Biden’s visit could strengthen Bennett’s political position since it would portray the prime minister as an esteemed player in the international arena.
“One of the main reasons for the visit is to strengthen the Bennett government,” said Dayan. “Before the announcement about the construction, there was a dialogue with the Biden Administration which resulted in a reduced number of units.”
Bennett can appear to be promoting sectorial interests while still appeasing the US. Members of Bennett’s Yamina party threatened to resign if construction was not be approved. And since Bennett heads a coalition without a parliamentary majority, he cannot afford to lose a single vote.
Still, settler leaders were critical of the prime minister, claiming more units should have been approved.
“There are no detailed agreements between the US and Israel on what can or cannot be built,” said Zalzberg. “There is awareness of the gap, the dialogue shrinks the gap which still clearly remains. As a result of such decisions, there is always tension and the feeling of a crisis between the sides.”
But it is probably just a feeling.
The last time that Biden visited Israel, as vice president in 2016, was one of the lowest points in Israel-US relations. The Netanyahu government had approved the building of housing units for Jews in east Jerusalem, a highly contentious matter which contributed to the great mistrust between Obama and the Israeli premier.
There is a feeling in the current administration, that an alternative Israeli government will be more right-wing and much more committed to the settlements, therefore there is a containment of the gaps and disagreements
“Compared to the two completely different ways of viewing the matter, what is now seen publicly is very minor,” said Dayan. “The Americans have no interest in investing energy in this conflict but also they prefer to see a Bennett-Lapid government, rather than a Netanyahu government.”
The memory of the Obama-Netanyahu discord is still fresh, and perhaps traumatic, both in Jerusalem and Washington.
“There is a feeling in the current administration, that an alternative Israeli government will be more right-wing and much more committed to the settlements, therefore there is a containment of the gaps and disagreements,” Zalzberg added.

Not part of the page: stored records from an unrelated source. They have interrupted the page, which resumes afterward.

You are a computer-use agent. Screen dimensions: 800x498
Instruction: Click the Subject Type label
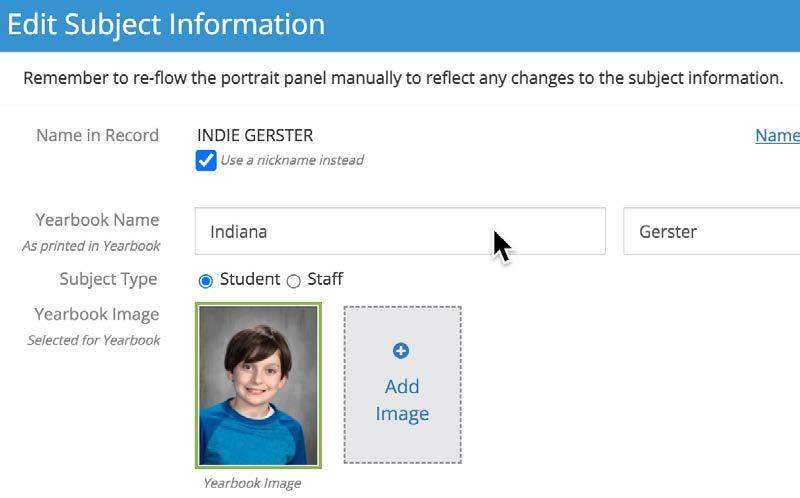click(x=108, y=279)
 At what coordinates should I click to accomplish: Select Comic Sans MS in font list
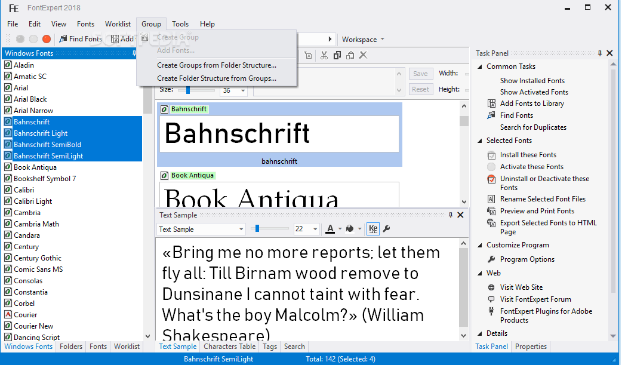tap(38, 269)
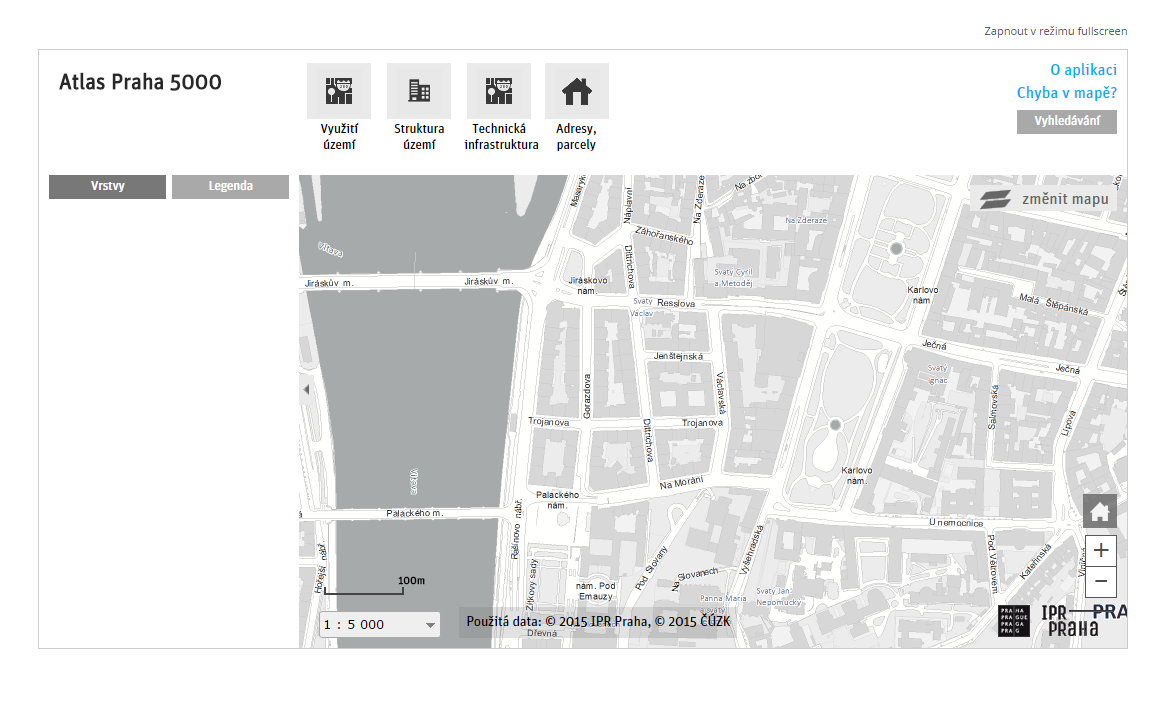Enable fullscreen via Zapnout v režimu fullscreen
The height and width of the screenshot is (709, 1165).
coord(1055,31)
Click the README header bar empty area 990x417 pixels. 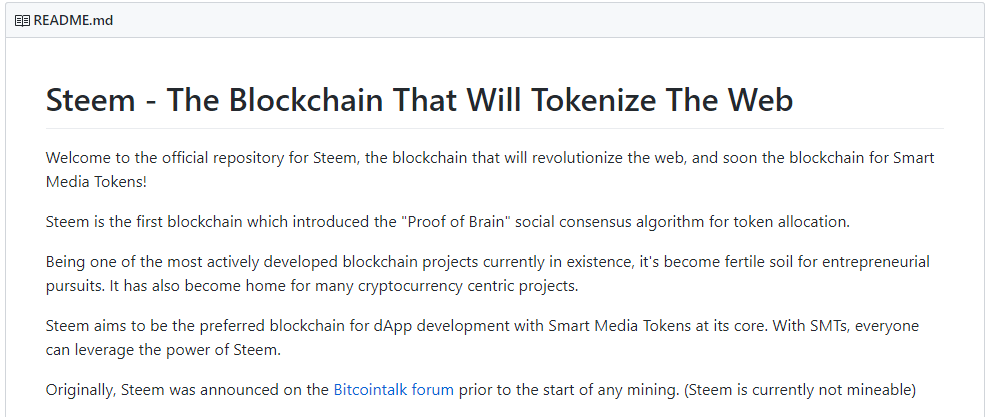(549, 20)
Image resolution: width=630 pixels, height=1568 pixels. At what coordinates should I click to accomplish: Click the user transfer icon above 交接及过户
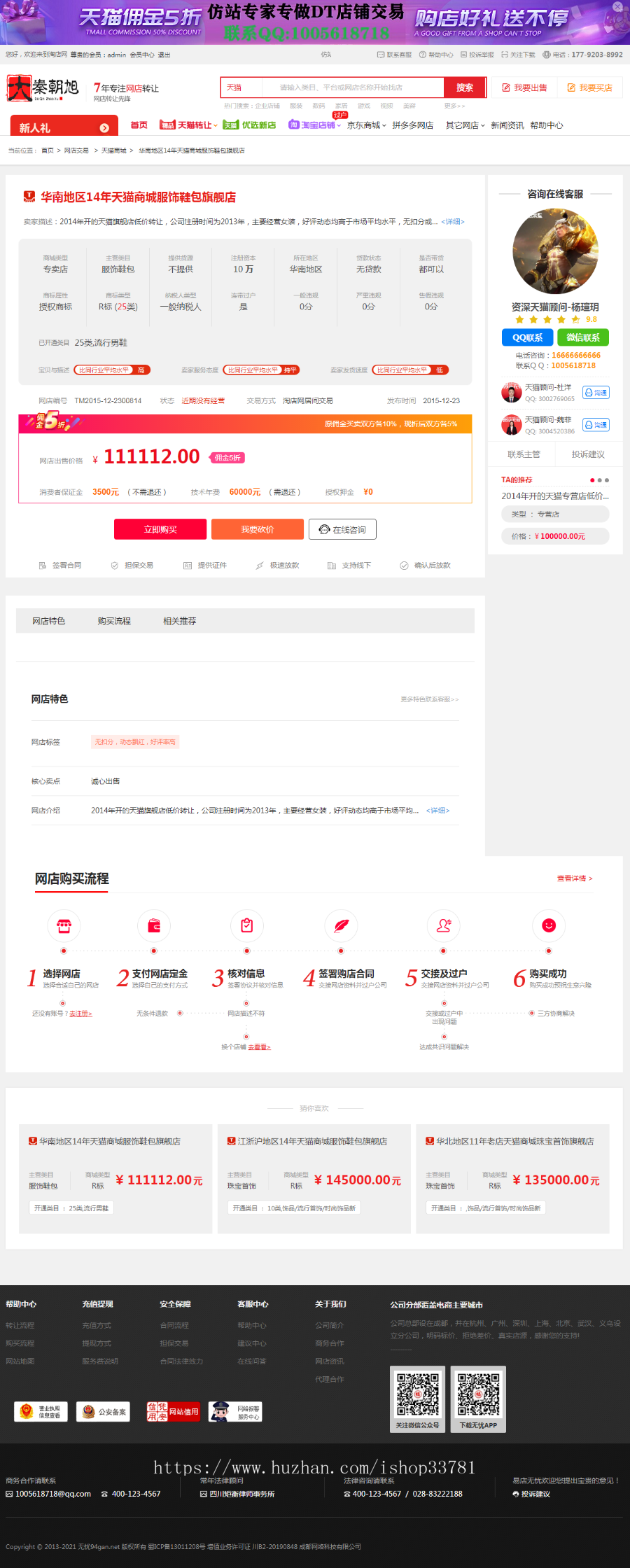click(444, 926)
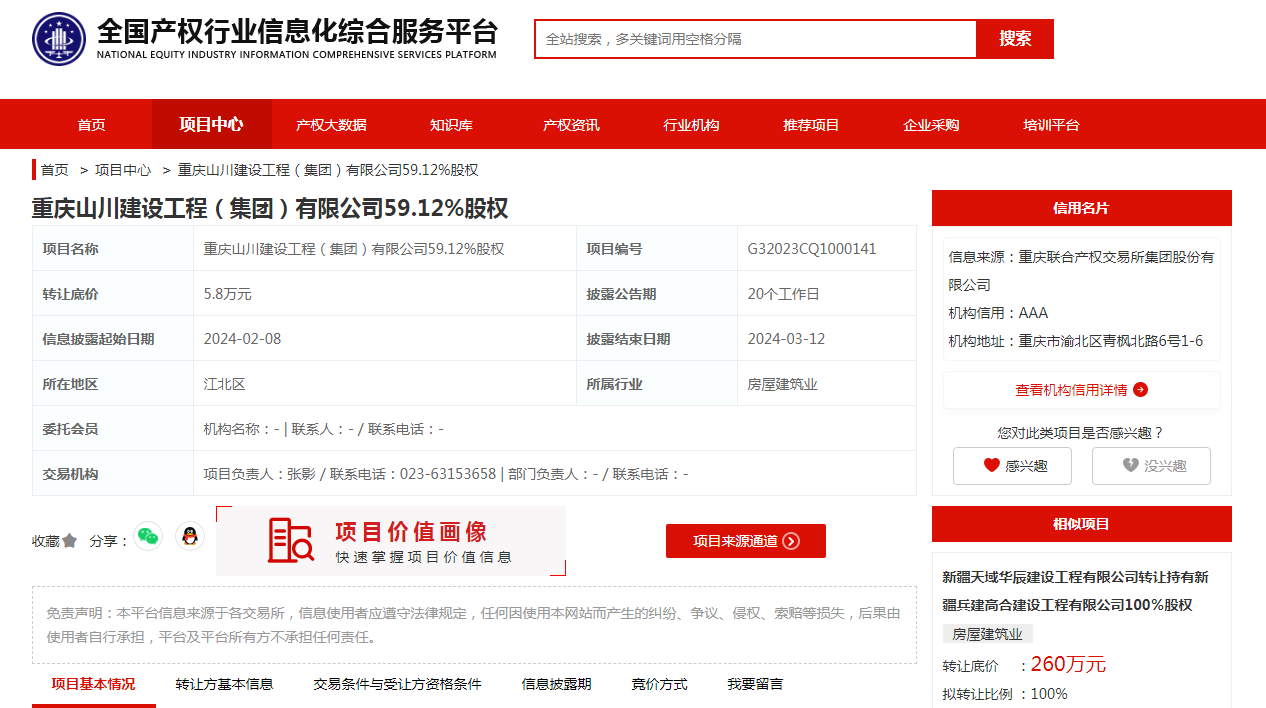1266x708 pixels.
Task: Open the 信息披露期 tab
Action: point(556,684)
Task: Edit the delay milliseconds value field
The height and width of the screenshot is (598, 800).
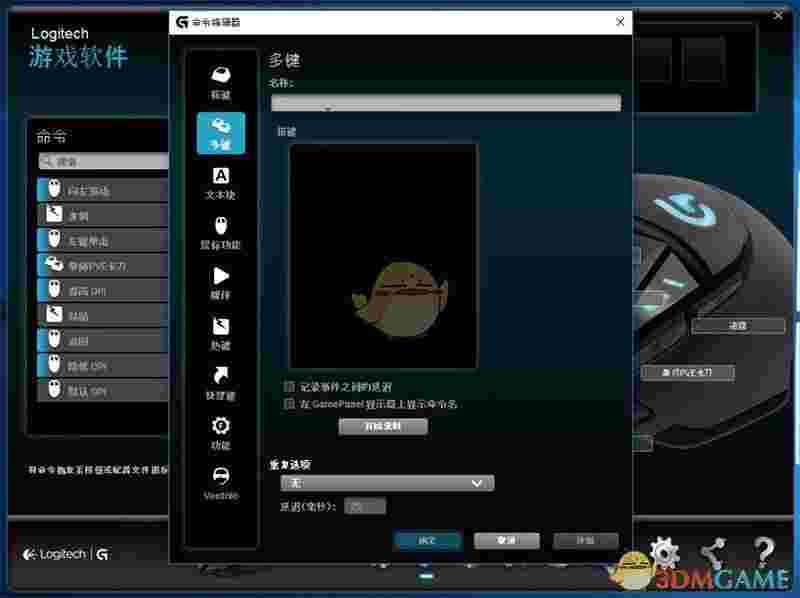Action: (x=363, y=505)
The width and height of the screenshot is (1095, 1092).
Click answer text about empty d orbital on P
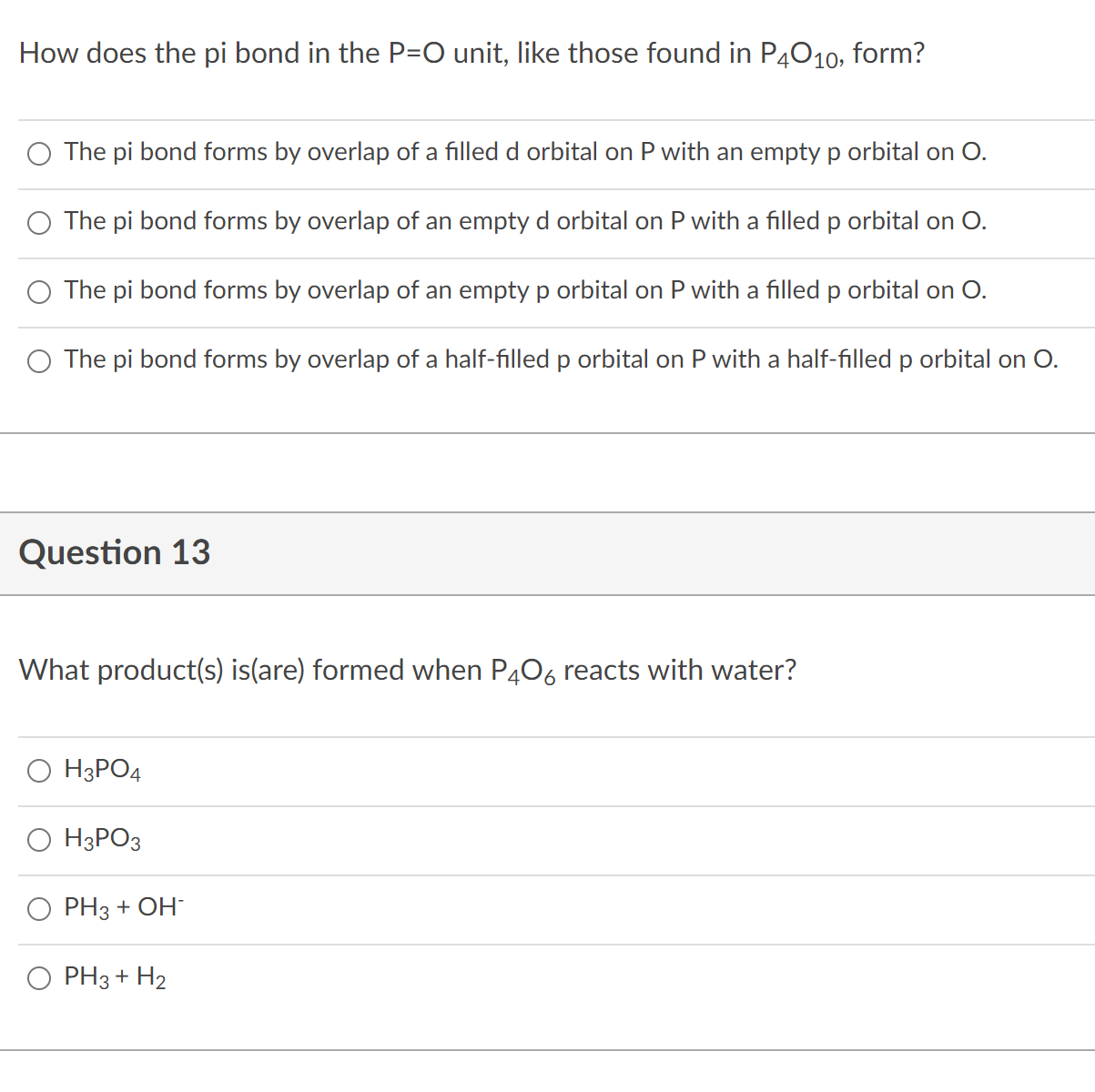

Condemnation from the European Union and from UN Special Coordinator for the Middle East Peace Process Tor Wennesland made less of an impression on Israeli officials.
Despite initial thoughts that the Biden Administration would change course vis-à-vis the Israel-Palestinian conflict, it appears the White House has adopted the Israeli approach of managing the conflict, rather than trying to resolve it. This makes it easier for Bennett to manage his coalition while giving his right-wing base the occasional gift of construction approval in West Bank settlements.
The visit slated for next month comes at a time when not only settlements are causing tension between Israelis and Palestinians. In recent weeks, a series of attacks carried out by Palestinians throughout Israel has killed 19 civilians. In response, Israel has launched raids into the West Bank in which over 30 Palestinians have been killed. Last week, during one of those raids, Palestinian journalist Shireen Abu Akleh was killed after being shot in the head. Her death brought more tension, even though it is unclear who killed her. Scenes from Abu Akleh’s funeral procession, during which Israel Police officers used force against mourners, drew widespread international condemnation.
“If the flames will rise further, the Biden visit will not take place,” Dayan assessed.
A final date for the visit has yet to be made public.